# What the task requires
Copy each entry as it stands, leaving nothing out.

(Collected data)
______
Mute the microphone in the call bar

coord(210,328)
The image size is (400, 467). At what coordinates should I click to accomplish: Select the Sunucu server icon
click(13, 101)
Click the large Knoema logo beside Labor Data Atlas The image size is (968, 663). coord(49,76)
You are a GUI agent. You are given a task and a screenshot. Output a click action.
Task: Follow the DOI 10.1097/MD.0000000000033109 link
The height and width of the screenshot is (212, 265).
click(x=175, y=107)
______
# Output for this exercise
Mute the microphone in the call bar

coord(210,328)
The image size is (400, 467). At what coordinates should I click to accomplish: Select the Sunucu server icon
click(13, 101)
Click the large Knoema logo beside Labor Data Atlas The image size is (968, 663). coord(49,76)
You are a GUI agent. You are given a task and a screenshot. Output a click action.
Task: Follow the DOI 10.1097/MD.0000000000033109 link
The height and width of the screenshot is (212, 265).
click(x=175, y=107)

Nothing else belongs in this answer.